** Opening Extract provided block **

Women are also highly influenced by family, media or friends, perhaps achieving self-definition through Super-Mom status. So 84% of private psychotherapy patients, 70% of those using medically-prescribed mood-altering drugs, are women. Women are allowing themselves and their 'conditions' to be largely defined by men. They sometimes assume an inordinate responsibility for their husband's, parent's or children's happiness and comfort.

So: find role models, people already living the way you want to live; write down in your journal the positive things you do each day; in a quiet period, reward yourself with some encouragement at the end of each working day - this reinforces the good things you are learning to do.

** Closing Extract provided block **
** Opening Data to examine block **

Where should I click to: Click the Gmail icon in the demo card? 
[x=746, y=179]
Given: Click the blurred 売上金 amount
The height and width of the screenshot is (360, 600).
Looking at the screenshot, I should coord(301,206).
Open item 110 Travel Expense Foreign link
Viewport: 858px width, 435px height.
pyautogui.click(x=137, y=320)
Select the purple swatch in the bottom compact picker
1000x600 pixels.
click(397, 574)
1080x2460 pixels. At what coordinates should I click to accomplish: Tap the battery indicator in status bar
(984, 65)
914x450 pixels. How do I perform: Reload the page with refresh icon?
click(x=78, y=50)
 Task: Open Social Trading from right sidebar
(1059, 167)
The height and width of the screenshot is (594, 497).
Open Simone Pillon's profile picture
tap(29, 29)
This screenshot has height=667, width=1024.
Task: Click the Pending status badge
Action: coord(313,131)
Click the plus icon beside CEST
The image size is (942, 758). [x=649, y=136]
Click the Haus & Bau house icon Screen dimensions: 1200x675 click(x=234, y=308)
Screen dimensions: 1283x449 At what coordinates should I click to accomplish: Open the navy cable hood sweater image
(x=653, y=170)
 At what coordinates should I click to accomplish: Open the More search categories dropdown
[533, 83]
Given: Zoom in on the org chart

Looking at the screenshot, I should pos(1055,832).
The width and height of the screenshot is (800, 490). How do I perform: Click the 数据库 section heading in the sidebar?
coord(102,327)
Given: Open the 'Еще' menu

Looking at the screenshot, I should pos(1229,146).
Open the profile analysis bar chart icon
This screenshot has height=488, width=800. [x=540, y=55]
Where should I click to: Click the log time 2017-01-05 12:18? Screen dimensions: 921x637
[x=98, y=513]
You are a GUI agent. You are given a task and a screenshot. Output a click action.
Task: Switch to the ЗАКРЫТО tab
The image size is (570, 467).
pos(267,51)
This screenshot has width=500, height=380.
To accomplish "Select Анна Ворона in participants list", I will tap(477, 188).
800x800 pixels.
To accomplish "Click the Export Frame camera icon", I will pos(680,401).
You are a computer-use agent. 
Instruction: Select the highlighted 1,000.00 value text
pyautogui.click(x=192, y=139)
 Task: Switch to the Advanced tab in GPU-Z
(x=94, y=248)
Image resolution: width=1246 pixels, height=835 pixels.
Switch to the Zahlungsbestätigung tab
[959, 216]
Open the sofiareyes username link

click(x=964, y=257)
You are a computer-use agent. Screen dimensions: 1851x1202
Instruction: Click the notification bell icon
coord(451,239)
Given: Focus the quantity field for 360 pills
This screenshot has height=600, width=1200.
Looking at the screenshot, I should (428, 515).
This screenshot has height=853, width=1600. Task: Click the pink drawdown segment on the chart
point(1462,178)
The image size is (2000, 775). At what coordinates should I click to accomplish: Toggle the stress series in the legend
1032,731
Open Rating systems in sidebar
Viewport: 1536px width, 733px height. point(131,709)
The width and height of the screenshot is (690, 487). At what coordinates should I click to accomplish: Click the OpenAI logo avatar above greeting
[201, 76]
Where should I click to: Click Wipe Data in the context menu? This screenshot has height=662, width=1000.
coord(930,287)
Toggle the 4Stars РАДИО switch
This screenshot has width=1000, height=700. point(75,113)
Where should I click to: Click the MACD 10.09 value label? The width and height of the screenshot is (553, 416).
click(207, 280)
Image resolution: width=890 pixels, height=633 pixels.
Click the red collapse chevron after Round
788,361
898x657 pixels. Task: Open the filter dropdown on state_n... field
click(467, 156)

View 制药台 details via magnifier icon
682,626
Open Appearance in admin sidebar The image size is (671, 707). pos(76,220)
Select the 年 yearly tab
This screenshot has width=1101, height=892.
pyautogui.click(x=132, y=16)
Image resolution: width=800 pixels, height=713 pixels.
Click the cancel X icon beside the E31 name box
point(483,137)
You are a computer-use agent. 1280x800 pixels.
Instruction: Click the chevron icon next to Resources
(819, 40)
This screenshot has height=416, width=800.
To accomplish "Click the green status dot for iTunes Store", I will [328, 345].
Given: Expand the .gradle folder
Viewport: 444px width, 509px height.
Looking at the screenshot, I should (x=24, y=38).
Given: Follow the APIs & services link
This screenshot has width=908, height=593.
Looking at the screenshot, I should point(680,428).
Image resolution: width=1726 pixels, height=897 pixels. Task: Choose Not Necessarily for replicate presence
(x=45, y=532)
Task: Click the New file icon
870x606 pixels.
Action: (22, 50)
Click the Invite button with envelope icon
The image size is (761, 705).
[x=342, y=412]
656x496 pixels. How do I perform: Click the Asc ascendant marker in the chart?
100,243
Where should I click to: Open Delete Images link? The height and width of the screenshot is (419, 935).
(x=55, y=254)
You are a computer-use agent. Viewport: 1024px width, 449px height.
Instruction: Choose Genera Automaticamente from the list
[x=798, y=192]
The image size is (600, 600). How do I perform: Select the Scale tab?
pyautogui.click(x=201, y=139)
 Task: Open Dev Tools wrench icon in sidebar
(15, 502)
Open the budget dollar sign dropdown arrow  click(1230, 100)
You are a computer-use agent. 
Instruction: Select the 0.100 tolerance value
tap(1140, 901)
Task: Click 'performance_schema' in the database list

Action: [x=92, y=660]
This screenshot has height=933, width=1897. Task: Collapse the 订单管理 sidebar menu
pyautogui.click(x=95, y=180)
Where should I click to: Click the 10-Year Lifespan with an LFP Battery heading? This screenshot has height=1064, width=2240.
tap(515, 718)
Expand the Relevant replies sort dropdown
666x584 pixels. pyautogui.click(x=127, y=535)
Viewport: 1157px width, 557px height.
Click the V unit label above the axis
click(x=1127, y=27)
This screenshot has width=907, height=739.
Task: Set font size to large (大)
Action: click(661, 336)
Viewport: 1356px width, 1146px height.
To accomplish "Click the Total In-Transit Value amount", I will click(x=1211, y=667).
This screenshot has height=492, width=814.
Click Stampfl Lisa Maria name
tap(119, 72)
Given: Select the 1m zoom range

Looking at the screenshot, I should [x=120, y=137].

** Closing Data to examine block **

Study questions.
a. From the passage on women's self-definition, rewrite the words from "Women are also" to "happiness and comfort.", substituting "spouse's" for "husband's".
b. Decide whether each statement agrees with the passage on women's self-definition, and back each yes or no with the deciding words quoted from it. (i) 84% of private psychotherapy patients are women. (ii) The reader is told to record in a journal the negative things done each day. (iii) Self-encouragement is recommended at the start of each working day.
c. Please translate this sentence from the passage on women's self-definition into Spanish: "Women are allowing themselves and their 'conditions' to be largely defined by men."

Solutions for each task.
a.
Women are also highly influenced by family, media or friends, perhaps achieving self-definition through Super-Mom status. So 84% of private psychotherapy patients, 70% of those using medically-prescribed mood-altering drugs, are women. Women are allowing themselves and their 'conditions' to be largely defined by men. They sometimes assume an inordinate responsibility for their spouse's, parent's or children's happiness and comfort.

b.
(i) Yes: "So 84% of private psychotherapy patients, 70% of those using medically-prescribed mood-altering drugs, are women."
(ii) No: "write down in your journal the positive things you do each day"
(iii) No: "reward yourself with some encouragement at the end of each working day"

c. Las mujeres están permitiendo que ellas mismas y sus 'condiciones' sean definidas en gran medida por los hombres.